Exercise details.
What you write should be an exact copy of the material, from its first line through the line containing "Politique (70, 311)".

The data.
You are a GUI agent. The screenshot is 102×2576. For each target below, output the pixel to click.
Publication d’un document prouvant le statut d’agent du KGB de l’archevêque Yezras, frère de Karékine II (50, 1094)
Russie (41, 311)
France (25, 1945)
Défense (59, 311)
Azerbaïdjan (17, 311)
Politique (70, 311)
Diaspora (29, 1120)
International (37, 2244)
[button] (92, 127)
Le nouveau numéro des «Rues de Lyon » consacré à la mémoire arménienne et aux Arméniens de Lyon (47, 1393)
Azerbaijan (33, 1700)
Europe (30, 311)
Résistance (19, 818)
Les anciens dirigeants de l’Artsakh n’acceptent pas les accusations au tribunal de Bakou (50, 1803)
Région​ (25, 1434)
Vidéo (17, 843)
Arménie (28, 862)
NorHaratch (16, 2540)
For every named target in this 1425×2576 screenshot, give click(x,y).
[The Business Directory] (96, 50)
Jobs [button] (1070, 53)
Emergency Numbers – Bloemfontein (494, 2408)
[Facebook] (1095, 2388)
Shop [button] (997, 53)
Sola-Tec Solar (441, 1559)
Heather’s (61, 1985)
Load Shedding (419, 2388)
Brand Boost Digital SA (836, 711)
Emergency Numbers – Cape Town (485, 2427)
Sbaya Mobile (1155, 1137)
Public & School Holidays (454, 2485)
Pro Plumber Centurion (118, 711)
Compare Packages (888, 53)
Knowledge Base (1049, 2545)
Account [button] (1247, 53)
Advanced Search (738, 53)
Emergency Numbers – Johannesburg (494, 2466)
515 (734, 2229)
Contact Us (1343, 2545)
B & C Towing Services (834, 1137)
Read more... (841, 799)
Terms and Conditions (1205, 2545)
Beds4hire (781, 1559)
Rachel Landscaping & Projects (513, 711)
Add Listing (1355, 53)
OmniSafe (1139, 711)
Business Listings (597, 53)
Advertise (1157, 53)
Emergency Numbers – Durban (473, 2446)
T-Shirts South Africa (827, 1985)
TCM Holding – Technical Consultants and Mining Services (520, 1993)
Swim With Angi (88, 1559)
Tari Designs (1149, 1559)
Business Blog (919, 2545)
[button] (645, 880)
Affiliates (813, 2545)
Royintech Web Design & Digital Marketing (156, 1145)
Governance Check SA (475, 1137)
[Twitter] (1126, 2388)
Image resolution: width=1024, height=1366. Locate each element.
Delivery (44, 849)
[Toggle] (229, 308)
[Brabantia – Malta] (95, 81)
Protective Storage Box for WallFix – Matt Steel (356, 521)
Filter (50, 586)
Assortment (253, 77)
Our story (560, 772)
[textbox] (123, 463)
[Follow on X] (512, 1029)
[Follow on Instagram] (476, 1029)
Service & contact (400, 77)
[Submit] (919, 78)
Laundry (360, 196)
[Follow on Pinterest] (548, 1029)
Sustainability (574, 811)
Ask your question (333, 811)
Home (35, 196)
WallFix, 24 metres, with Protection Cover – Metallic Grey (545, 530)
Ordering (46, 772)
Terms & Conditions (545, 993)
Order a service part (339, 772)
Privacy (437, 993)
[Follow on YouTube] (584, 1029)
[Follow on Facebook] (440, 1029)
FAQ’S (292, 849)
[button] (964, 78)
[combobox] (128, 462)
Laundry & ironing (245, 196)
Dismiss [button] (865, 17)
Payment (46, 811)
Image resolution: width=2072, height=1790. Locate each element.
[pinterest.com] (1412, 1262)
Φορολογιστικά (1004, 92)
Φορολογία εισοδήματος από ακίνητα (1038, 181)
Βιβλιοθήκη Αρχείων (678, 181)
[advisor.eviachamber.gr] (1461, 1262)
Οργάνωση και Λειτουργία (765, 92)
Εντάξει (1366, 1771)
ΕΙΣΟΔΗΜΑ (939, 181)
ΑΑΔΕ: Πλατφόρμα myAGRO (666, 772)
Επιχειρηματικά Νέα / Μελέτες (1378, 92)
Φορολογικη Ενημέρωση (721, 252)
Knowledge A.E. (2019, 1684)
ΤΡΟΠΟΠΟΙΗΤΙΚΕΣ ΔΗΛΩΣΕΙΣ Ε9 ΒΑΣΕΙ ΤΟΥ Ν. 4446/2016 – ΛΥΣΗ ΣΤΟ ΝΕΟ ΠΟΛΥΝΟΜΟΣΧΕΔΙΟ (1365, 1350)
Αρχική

Output for this task.
You are a GUI agent. The screenshot is 102×2576. For each target below, output the pixel to click.
Publication d’un document prouvant le statut d’agent du KGB de l’archevêque Yezras, frère de Karékine II (50, 1094)
Russie (41, 311)
France (25, 1945)
Défense (59, 311)
Azerbaïdjan (17, 311)
Politique (70, 311)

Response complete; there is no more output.